A não cumulatividade do “regime regular” da CBS e do IBS (parte 9)

A Emenda Constitucional n.º 132/2023 “prometeu” uma não cumulatividade ampla para a CBS e para o IBS e a Lei Complementar n.º 214/2025 traçou os contornos concretos dessa modalidade de apuração tributária.

7) Anulação de créditos de CBS e IBS por operações imunes e isentas e sua manutenção por operações com alíquota zero

Nos termos do art. 51 e 52, da Lei Complementar n.º 214/2025, “a imunidade e a isenção acarretarão a anulação dos créditos relativos às operações anteriores”, porém, serão mantidos tais créditos “no caso das operações sujeitas à alíquota zero”.

Por essa linha, seguindo na formatação de um modelo de uma “não cumulatividade efetiva”, a Lei Complementar n.º 214/2025 determina que serão anulados os créditos de CBS e IBS daquelas operações de fornecimento do contribuinte que não são tributadas (e não geram débitos para o seu fornecedor) por conta de imunidade (ordem constitucional) ou isenção (ordem infraconstitucional). Porém, os casos de operações com alíquota zero para tais tributos (e que também não geraram débitos deles para o fornecedor) permitem a manutenção dos créditos de CBS e IBS relativos ás operações anteriores.

Cabe ressaltar que nesses casos de anulação (por imunidade e isenção) a Lei Complementar n.º 214/2025 estabelece que: (i) ela “será proporcional ao valor das operações imunes e isentas sobe o valor de todas as operações do fornecedor” e (ii) não se aplica a exportações, operações com livros, jornais, periódicos e do respectivo papel, serviços de comunicação de radiodifusão sonora e de sons e de imagens de recepção livre e gratuita.

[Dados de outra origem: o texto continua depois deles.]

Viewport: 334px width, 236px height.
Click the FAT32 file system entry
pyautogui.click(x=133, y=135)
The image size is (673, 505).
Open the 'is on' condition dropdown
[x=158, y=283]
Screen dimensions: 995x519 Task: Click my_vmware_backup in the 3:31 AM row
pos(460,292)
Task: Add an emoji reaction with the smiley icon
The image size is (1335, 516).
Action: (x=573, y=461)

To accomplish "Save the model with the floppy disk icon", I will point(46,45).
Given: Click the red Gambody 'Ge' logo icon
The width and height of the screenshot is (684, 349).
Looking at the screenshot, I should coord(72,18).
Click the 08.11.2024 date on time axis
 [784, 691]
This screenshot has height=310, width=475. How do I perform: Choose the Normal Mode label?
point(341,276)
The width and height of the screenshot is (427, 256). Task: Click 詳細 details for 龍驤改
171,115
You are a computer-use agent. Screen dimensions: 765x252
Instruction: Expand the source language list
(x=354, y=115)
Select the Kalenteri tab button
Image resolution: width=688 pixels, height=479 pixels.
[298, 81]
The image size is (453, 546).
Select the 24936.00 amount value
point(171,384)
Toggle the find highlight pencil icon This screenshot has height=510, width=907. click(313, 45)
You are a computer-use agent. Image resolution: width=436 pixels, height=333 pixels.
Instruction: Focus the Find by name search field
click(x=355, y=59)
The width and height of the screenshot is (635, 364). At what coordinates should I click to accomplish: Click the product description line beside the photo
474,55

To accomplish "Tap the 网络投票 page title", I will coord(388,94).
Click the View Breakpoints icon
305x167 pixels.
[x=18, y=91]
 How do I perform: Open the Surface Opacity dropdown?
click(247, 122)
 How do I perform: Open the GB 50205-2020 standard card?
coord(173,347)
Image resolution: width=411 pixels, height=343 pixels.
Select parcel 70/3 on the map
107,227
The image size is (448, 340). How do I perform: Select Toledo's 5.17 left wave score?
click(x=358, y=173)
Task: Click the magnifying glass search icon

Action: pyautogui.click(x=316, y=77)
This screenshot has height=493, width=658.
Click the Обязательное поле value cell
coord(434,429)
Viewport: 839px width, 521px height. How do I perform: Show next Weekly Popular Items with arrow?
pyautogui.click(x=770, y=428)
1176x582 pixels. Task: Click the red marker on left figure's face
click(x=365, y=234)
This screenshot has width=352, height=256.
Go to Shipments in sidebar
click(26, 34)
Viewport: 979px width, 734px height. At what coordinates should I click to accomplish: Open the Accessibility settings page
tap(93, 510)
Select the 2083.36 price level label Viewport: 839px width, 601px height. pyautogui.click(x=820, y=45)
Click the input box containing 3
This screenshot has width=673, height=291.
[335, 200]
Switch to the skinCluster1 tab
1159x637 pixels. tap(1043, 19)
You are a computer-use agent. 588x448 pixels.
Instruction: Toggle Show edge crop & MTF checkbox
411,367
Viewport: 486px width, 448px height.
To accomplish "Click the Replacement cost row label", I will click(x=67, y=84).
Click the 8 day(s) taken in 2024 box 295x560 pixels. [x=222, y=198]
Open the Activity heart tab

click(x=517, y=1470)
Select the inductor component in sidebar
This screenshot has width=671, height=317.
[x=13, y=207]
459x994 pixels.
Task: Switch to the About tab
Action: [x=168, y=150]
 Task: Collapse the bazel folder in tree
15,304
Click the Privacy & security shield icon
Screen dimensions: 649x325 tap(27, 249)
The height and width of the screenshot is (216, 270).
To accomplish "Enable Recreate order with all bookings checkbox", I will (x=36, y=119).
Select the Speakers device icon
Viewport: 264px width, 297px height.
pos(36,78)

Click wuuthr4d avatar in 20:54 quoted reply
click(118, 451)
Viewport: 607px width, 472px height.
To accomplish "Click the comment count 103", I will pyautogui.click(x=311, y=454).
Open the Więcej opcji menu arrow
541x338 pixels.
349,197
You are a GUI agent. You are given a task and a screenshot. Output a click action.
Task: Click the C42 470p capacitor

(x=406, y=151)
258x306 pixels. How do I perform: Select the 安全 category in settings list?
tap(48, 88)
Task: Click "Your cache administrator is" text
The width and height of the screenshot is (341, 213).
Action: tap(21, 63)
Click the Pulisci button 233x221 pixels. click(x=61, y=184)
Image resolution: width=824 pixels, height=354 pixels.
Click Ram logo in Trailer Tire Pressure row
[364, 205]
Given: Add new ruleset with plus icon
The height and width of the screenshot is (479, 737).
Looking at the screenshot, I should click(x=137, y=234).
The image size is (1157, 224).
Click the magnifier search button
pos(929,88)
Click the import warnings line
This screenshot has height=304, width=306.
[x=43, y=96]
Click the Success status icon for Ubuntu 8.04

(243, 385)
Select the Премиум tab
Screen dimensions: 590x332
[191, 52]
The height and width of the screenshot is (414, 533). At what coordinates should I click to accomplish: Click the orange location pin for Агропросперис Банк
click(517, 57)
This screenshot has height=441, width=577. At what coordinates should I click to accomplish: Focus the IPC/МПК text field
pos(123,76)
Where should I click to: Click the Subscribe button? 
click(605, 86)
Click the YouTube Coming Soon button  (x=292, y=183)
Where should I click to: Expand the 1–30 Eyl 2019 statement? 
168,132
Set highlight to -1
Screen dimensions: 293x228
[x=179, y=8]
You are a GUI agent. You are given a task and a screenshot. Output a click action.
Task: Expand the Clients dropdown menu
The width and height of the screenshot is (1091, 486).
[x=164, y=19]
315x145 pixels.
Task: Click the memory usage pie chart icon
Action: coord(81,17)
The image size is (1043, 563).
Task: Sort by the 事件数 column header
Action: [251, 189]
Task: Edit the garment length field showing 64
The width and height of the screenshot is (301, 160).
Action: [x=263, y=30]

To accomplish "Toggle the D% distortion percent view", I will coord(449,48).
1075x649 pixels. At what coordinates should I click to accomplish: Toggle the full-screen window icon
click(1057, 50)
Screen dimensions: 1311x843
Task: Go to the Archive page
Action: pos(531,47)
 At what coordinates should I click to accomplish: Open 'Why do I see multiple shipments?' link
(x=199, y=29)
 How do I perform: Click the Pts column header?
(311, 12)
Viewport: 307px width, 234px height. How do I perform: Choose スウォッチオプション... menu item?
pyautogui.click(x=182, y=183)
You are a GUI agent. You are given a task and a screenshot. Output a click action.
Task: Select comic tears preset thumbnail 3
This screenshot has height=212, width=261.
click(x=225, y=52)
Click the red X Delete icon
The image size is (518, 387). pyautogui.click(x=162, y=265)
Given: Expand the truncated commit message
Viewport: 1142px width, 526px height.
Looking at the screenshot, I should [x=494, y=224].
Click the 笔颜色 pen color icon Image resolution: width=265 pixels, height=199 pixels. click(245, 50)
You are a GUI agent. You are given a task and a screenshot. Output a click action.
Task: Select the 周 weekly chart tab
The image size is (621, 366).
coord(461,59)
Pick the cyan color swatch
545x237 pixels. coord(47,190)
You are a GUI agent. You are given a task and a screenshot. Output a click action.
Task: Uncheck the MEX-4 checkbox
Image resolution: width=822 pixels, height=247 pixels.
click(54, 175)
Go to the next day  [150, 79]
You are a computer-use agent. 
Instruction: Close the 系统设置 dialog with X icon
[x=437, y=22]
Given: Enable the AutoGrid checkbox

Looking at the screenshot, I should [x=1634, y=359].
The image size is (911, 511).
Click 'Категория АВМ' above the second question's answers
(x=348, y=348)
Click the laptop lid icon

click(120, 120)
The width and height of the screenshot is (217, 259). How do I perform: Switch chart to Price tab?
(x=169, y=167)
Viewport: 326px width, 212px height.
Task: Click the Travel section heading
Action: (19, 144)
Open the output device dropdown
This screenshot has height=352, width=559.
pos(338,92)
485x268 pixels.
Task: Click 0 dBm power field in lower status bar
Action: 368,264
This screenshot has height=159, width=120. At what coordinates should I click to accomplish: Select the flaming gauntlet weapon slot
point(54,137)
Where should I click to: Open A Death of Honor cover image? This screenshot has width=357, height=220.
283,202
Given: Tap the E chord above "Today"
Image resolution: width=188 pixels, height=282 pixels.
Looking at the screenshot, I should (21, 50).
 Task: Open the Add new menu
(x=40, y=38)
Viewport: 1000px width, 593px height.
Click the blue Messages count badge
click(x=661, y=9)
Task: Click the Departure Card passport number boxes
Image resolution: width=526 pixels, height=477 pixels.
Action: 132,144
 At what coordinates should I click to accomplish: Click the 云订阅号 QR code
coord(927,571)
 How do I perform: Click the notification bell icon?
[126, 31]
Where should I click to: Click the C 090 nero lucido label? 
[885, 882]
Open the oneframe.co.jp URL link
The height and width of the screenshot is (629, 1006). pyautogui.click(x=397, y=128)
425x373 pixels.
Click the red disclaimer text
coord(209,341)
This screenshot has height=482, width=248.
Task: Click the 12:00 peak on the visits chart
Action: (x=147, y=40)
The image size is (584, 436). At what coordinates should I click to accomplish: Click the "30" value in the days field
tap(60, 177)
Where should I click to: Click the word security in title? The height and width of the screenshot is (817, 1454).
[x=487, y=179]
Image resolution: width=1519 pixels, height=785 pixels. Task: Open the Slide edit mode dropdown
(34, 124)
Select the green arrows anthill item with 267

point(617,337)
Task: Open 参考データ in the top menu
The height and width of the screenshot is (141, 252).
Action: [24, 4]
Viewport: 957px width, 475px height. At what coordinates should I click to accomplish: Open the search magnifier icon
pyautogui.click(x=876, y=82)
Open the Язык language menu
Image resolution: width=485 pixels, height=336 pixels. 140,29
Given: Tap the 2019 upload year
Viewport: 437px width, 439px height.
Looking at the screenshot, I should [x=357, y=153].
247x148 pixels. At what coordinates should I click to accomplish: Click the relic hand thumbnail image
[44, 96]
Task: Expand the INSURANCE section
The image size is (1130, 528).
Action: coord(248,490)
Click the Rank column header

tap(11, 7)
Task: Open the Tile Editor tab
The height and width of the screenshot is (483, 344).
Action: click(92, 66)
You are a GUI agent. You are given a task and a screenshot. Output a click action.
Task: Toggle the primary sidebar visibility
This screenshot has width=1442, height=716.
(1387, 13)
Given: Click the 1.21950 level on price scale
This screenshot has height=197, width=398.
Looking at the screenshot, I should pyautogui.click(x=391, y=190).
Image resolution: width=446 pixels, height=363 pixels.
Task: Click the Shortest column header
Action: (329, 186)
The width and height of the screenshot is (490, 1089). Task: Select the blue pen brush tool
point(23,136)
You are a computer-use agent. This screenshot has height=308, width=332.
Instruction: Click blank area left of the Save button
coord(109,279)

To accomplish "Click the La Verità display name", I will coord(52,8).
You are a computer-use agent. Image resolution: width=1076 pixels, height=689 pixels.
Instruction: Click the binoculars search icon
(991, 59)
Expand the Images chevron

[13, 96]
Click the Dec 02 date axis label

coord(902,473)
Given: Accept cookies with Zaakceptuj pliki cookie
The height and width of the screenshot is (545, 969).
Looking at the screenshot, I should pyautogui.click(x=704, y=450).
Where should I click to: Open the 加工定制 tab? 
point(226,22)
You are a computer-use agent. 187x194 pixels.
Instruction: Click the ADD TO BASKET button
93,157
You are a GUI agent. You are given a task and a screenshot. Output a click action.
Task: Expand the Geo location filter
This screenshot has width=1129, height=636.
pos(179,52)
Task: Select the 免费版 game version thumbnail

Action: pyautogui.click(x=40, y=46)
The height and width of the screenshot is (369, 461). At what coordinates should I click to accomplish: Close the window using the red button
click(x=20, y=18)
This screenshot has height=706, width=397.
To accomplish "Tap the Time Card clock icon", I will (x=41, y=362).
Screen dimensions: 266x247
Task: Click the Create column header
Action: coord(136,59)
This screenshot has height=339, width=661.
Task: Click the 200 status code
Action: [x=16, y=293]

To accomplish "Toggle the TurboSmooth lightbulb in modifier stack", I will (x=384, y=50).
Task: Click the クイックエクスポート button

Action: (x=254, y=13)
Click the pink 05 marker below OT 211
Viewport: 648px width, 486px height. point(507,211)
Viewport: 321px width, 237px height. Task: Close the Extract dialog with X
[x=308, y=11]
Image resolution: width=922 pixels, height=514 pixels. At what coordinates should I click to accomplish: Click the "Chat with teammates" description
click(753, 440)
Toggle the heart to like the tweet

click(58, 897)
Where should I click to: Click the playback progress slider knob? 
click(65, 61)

Assim, em tais casos excepcionais, o contribuinte poderá manter os créditos relativos às operações não tributas para: (1) compensar com outros débitos, nos termos da Lei Complementar n.º 214/2025 ou (2) pedir seu ressarcimento.

Nesse contexto, não obstante o novo “material tributário brasileiro” pretenda aplicar o direito a créditos tributários de CBS e IBS exclusivamente para os contribuintes que suportaram o efetivo débito de tais tributos, determinando que operações não geradoras de tais débitos para seus fornecedores anulem os créditos a elas pertinentes, a própria Lei Complementar n.º 214/2025 estipula situações as exceções para essa diretiva geral quando exclui as operações com alíquota zero de tais hipóteses de “anulação creditória”.

Eis aí uma característica que reputo marcante do “material tributário brasileiro”: a sua inafastabilidade da extrafiscalidade, ante a indomabilidade da realidade por ele regulada, que a todo tempo apresenta situações a serem “tributariamente particularizadas” (o que, normalmente, é feito com alíquotas reduzidas).